Suppose we have the original Riemann sum with no removed partitions, where $f(x)$ is continuous and reimmen integratable on the closed interval $[a,b]$. $$\lim_{n\to\infty}\sum_{i=1}^{n}f\left(a+\left(\frac{b-a}{n}\right)i\right)\left(\frac{b-a}{n}\right)$$

If we remove $s$ partitions for every $d$ partitions in the interval $[a,b]$ and add the remaining partitions as $n\to\infty$ the resulting sum is

$$\lim_{n\to\infty}\sum_{i=1}^{{\left(d-s\right)}\lfloor\frac{n}{d}\rfloor+\left(n\text{mod}{d}\right)}f\left(a+\left(\frac{b-a}{n}\right)s(i-g_1)+g_2\right)\left(\frac{b-a}{n}\right)$$

Where $S(i)$ is a piece-wise linear vector that skips $s$ for every $d$ partitions. For example if we skip one partition out of every four partitions ,instead of the vector $i$ whose outputs are ($1$,$2$,$3$,$4$,$5$...), we have $s(1)=1$, $s(2)=3$, $s(3)=4$, $s(4)=5$, $s(5)=7$,$s(6)=8$...).

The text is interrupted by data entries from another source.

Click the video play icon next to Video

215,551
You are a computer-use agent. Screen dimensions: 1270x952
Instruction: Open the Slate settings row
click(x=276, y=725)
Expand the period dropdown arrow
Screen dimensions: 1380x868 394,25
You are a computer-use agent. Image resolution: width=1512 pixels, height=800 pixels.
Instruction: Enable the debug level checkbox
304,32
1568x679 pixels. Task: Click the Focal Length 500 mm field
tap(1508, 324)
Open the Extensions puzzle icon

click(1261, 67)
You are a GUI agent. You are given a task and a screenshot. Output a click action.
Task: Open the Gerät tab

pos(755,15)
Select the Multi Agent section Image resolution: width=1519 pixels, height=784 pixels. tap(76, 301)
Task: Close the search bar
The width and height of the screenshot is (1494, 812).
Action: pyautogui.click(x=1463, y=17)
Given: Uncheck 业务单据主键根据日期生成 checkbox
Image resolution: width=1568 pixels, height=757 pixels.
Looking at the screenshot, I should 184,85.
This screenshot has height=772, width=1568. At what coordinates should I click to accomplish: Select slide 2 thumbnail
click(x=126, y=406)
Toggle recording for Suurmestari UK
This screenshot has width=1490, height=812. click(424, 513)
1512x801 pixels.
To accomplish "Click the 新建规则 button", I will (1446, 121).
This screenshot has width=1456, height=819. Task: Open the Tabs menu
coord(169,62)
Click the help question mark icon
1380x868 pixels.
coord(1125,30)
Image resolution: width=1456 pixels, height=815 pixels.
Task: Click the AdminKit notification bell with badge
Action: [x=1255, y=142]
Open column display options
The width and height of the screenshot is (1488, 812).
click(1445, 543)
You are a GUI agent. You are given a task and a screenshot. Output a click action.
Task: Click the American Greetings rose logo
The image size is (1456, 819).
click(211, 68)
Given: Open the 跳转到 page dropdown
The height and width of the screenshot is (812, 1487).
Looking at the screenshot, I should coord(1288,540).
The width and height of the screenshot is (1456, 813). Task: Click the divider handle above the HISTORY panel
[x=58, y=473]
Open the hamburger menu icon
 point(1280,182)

So for in my theorem I'm trying to show that

$$\lim_{n\to\infty}\sum_{i=1}^{{\left(d-s\right)}\lfloor\frac{n}{d}\rfloor+\left(n\text{mod}{d}\right)}f\left(a+\left(\frac{b-a}{n}\right)s(i-g_1)+g_2\right)\left(\frac{b-a}{n}\right)=$$ $$\frac{d-s}{d}\lim_{n\to\infty}\sum_{i=1}^{n}f\left(a+\left(\frac{b-a}{n}\right)i\right)\left(\frac{b-a}{n}\right)=\frac{d-s}{d}\int_{a}^{b}f(x)$$

I know as all the partitions of the orginal sum ($\lim_{n\to\infty}\sum_{i=1}^{n}f\left(a+\left(\frac{b-a}{n}\right)i\right)\left(\frac{b-a}{n}\right)$) come closer to being equal, the sum of the fraction of remaining partitions will be the same as that fraction of the orginal reimmen sum.

To prove the partitions of original reimmen sum comes closer to being equal I found the following.

$$\lim_{n\to\infty}f\left(a+\left(\frac{b-a}{n}\right)\right)\left(\frac{b-a}{n}\right)<\frac{\lim_{n\to\infty}\sum_{i=1}^{n}f\left(a+\left(\frac{b-a}{n}\right)i\right)\left(\frac{b-a}{n}\right)}{n}<\lim_{n\to\infty}f(b)\left(\frac{b-a}{n}\right)$$

And

$$\lim_{n\to\infty}f(b)\left(\frac{b-a}{n}\right)-\lim_{n\to\infty}f\left(a+\left(\frac{b-a}{n}\right)\right)\left(\frac{b-a}{n}\right)=0$$

Am I on the right direction with proving this? If not can you give expand on a better way of proving this?

**EDIT:**
**I did posted my incomplete answer but its cluttered. Is there a simpler (and more rigorous proof) that can be done?**

SECOND EDIT:

The person who answered my question deleted his post for unknown reasons. He has sent no reply as to why he did so. I posted my version of his answer down below my incomplete answer. I am waiting for another answer that expands or gives a better proof.

Third edit: I deleted my original proof. Christian Blatters answer remains and there is a new answer from another user but Im not sure if its correct.